Start of INPUT RECORDS

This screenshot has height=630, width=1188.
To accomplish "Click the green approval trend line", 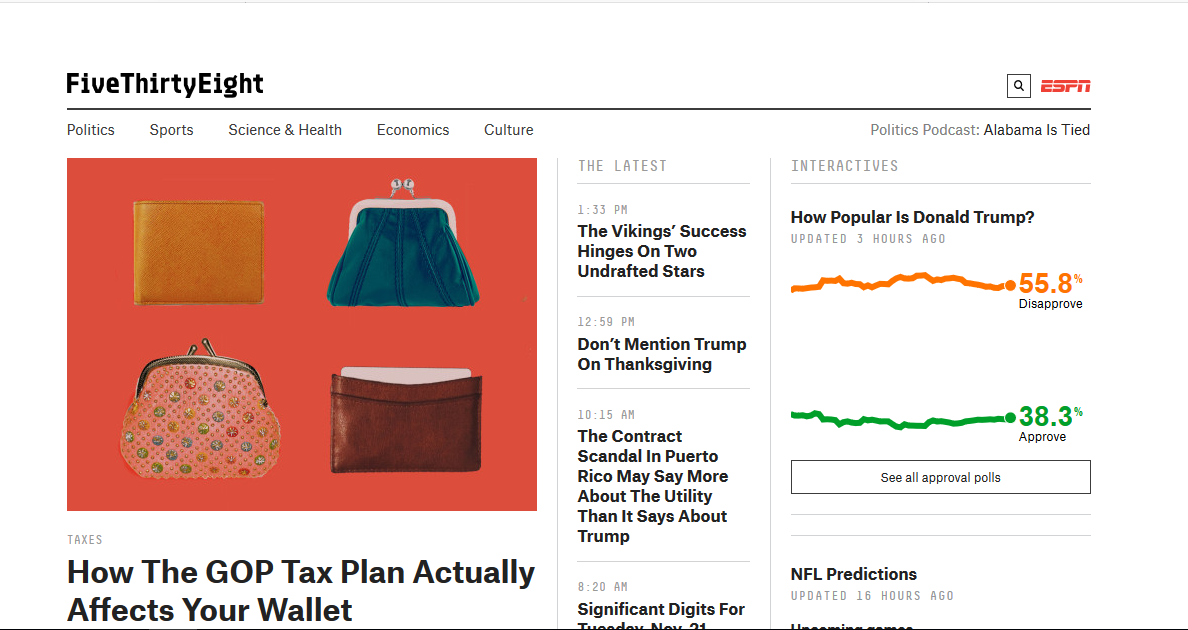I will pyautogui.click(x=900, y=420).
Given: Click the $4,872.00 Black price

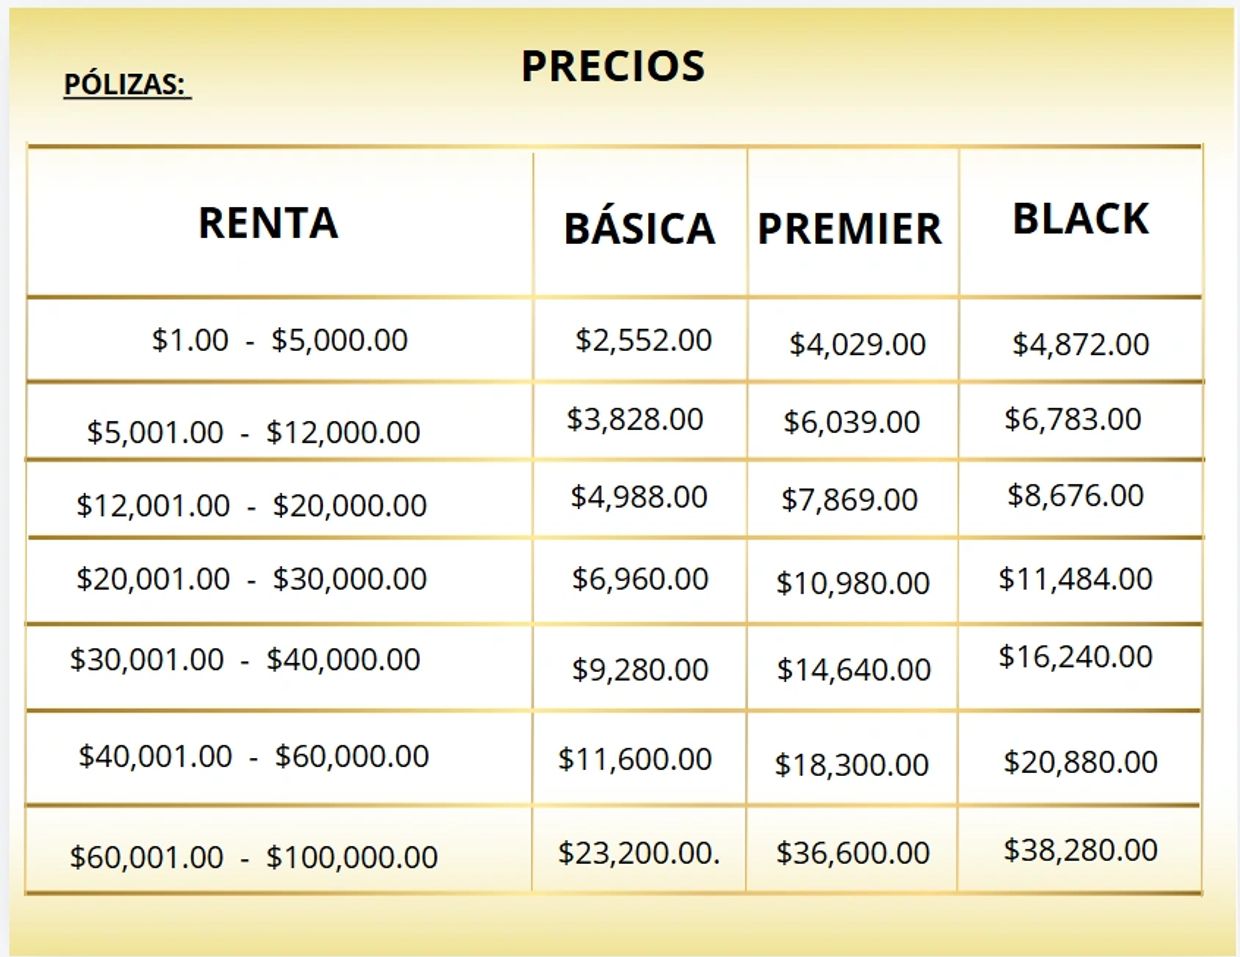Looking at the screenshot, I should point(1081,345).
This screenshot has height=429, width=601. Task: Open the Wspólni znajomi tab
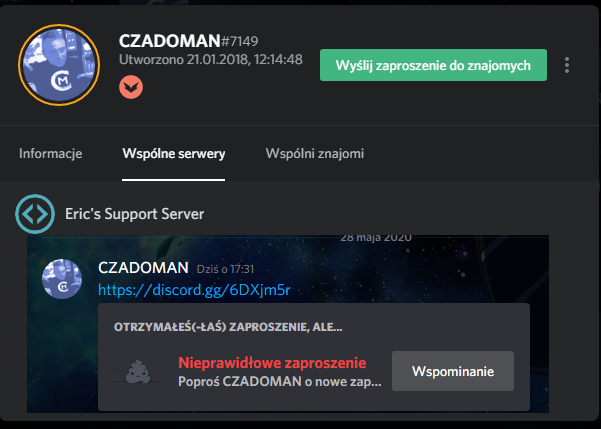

End of INPUT RECORDS

> **PROBLEM TO WORK ON**
Return each line from the records that includes the word "width".

> **ANSWER TO THIS TASK**
This screenshot has height=630, width=1188.
This screenshot has height=429, width=601. Task: Open the Wspólni znajomi tab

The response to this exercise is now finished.